Within the listing below, please show every line carrying the string "agent".

● ● ● ● ●

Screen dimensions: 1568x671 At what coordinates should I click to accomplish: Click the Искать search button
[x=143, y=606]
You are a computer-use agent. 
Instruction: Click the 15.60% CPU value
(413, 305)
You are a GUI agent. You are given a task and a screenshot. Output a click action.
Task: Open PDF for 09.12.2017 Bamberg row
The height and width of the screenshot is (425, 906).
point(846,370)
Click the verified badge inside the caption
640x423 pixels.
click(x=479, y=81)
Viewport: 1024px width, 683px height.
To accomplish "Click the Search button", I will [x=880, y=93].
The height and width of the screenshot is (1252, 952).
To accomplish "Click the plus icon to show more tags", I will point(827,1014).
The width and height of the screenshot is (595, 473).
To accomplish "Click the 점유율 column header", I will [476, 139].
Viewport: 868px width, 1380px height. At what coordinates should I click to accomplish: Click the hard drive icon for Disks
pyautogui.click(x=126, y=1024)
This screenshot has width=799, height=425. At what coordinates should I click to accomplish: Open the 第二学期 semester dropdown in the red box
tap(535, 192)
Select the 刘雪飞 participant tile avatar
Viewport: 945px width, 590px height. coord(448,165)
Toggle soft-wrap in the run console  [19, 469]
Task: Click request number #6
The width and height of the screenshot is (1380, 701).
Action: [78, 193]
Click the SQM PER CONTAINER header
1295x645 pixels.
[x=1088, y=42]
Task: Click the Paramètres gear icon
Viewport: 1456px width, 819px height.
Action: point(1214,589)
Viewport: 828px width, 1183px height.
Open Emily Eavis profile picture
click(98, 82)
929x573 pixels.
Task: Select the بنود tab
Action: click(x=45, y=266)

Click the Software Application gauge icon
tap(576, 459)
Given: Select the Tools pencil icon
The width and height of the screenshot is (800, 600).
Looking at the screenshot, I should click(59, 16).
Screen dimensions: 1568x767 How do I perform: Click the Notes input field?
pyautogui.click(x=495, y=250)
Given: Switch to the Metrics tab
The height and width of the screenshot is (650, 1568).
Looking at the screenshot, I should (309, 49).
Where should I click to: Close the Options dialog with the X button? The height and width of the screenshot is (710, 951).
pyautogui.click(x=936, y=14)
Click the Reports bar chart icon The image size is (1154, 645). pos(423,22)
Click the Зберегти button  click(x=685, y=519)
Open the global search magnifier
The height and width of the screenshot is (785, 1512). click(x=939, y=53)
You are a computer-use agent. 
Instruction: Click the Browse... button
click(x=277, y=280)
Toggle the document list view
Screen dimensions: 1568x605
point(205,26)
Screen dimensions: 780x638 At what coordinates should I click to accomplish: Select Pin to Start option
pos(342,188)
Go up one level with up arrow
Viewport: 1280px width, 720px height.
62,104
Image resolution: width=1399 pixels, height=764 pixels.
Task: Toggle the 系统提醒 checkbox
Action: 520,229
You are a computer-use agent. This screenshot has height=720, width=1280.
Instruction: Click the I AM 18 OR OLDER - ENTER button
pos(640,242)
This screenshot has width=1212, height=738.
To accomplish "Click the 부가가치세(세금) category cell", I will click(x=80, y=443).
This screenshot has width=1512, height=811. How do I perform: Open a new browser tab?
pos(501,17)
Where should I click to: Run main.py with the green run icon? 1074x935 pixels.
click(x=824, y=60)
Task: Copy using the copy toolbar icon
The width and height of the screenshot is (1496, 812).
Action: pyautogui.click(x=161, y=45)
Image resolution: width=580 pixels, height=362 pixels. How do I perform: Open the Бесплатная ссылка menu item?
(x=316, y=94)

● ● ● ● ●

▶ **Answer**:
You are a computer-use agent. 
You are a GUI agent. You are given a task and a screenshot. Output a click action.
You are a computer-use agent. 
You are a computer-use agent. This screenshot has height=720, width=1280.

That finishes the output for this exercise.